BNC Amazonas Machado-e-Goffman_Arte-Gilmal

 

Por Quinton Nicuete

Foram descobertos 18 mil funcionários fantasmas na função pública. O número, por si só, parece retirado de uma narrativa de terror. É como se um estádio inteiro tivesse sido colocado na folha salarial do Estado, sem nunca comparecer ao trabalho, sem nunca ser visto, sem nunca existir.

Mas a revelação, em vez de gerar indignação política, é apenas mais um capítulo da longa novela da impunidade moçambicana. Não há ministros a perder o sono, diretores a prestar contas ou gestores a enfrentar a justiça. A vida segue como se os fantasmas fossem apenas parte natural da administração pública.

Enquanto cidadãos comuns são obrigados a provar que ainda respiram através da chamada “prova de vida”, os fantasmas ressuscitam todos os meses para levantar salários que se transformam em casas luxuosas, carros novos e contas bancárias recheadas. Uma conta rápida: dezoito mil nomes falsos multiplicados por um salário médio de quinze mil meticais resulta em duzentos e setenta milhões de meticais por mês, mais de três mil e duzentos milhões por ano. Um valor suficiente para equipar hospitais, reabilitar escolas ou oferecer bolsas de estudo. Mas, em vez disso, evapora-se.

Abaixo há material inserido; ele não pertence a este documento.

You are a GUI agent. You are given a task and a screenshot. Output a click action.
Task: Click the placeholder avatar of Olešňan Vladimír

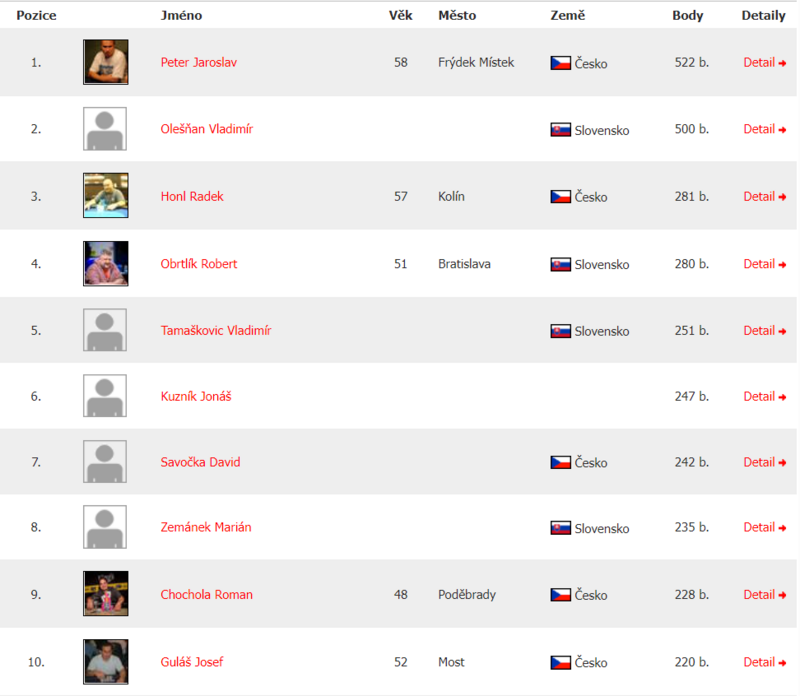click(105, 129)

Não se trata apenas de fantasmas. Atrás deles existem sempre chefes de carne e osso que assinam documentos, inventam identidades e manipulam números. São eles os verdadeiros beneficiários de um sistema que se transformou numa mansão assombrada, onde os corredores estão povoados de ausências e os gabinetes ocupados por invisíveis.

A descoberta deveria provocar um abalo político. Num país sério seria motivo para demissões, prisões e investigações públicas. Em Moçambique, a resposta é previsível: criar comissões, “apurar” factos, prometer estudos de mecanismos de controlo. É o teatro da irresponsabilidade, onde todos fazem de conta que trabalham à espera de que a poeira assente.

A matemática da vergonha é clara. Dezoito mil fantasmas equivalem a dezoito mil admissões de jovens médicos, professores, enfermeiros ou engenheiros. São serviços públicos que poderiam funcionar melhor, vidas que poderiam ser salvas, escolas que poderiam estar equipadas.

No entanto, o silêncio popular também é parte do problema. Aceitamos a corrupção como quem aceita a chuva: sabemos que molha, mas não nos mexemos. Denunciamos em voz baixa, mas ainda aplaudimos os mesmos rostos em campanhas eleitorais porque distribuem capulanas.

No fim, os fantasmas não desapareceram. Foram apenas descobertos. Continuam protegidos por quem domina a arte da invisibilidade. E nós, o povo, continuamos a pagar a vela sem nunca ver a luz.

Moçambique, afinal, é um país onde até os mortos recebem salários, mas os vivos permanecem desempregados.